_WHAT TO DO_. Set down each entry from the block beneath, exactly as written.

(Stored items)
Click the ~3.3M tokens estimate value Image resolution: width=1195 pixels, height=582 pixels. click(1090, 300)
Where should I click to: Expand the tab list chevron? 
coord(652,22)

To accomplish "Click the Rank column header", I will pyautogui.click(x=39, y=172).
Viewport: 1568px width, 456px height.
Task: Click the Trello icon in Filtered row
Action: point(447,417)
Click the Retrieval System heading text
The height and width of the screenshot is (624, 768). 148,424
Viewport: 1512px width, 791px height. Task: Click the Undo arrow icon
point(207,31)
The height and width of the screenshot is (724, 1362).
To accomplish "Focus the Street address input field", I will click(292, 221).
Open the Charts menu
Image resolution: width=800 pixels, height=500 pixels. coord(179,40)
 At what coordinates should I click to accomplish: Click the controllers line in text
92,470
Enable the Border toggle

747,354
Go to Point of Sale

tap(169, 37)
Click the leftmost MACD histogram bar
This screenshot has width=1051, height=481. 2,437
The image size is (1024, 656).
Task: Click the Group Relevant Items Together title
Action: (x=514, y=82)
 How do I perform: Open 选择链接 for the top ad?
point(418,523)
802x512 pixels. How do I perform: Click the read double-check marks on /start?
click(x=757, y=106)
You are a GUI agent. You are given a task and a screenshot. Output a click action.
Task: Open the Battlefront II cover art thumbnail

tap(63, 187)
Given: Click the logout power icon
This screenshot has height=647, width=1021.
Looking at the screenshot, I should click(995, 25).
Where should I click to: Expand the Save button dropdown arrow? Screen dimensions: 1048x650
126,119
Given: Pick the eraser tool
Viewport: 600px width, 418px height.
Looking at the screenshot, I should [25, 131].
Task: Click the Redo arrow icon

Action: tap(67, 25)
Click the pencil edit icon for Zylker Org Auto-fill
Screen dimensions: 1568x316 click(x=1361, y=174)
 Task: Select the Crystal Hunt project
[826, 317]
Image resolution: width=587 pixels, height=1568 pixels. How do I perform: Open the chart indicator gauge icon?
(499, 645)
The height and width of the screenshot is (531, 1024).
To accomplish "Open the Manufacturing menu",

_SOLUTION_.
Click the ~3.3M tokens estimate value Image resolution: width=1195 pixels, height=582 pixels. click(1090, 300)
Where should I click to: Expand the tab list chevron? 
coord(652,22)

To accomplish "Click the Rank column header", I will pyautogui.click(x=39, y=172).
Viewport: 1568px width, 456px height.
Task: Click the Trello icon in Filtered row
Action: point(447,417)
Click the Retrieval System heading text
The height and width of the screenshot is (624, 768). 148,424
Viewport: 1512px width, 791px height. Task: Click the Undo arrow icon
point(207,31)
The height and width of the screenshot is (724, 1362).
To accomplish "Focus the Street address input field", I will click(292, 221).
Open the Charts menu
Image resolution: width=800 pixels, height=500 pixels. coord(179,40)
 At what coordinates should I click to accomplish: Click the controllers line in text
92,470
Enable the Border toggle

747,354
Go to Point of Sale

tap(169, 37)
Click the leftmost MACD histogram bar
This screenshot has width=1051, height=481. 2,437
The image size is (1024, 656).
Task: Click the Group Relevant Items Together title
Action: (x=514, y=82)
 How do I perform: Open 选择链接 for the top ad?
point(418,523)
802x512 pixels. How do I perform: Click the read double-check marks on /start?
click(x=757, y=106)
You are a GUI agent. You are given a task and a screenshot. Output a click action.
Task: Open the Battlefront II cover art thumbnail

tap(63, 187)
Given: Click the logout power icon
This screenshot has height=647, width=1021.
Looking at the screenshot, I should click(995, 25).
Where should I click to: Expand the Save button dropdown arrow? Screen dimensions: 1048x650
126,119
Given: Pick the eraser tool
Viewport: 600px width, 418px height.
Looking at the screenshot, I should [25, 131].
Task: Click the Redo arrow icon

Action: tap(67, 25)
Click the pencil edit icon for Zylker Org Auto-fill
Screen dimensions: 1568x316 click(x=1361, y=174)
 Task: Select the Crystal Hunt project
[826, 317]
Image resolution: width=587 pixels, height=1568 pixels. How do I perform: Open the chart indicator gauge icon?
(499, 645)
The height and width of the screenshot is (531, 1024).
To accomplish "Open the Manufacturing menu",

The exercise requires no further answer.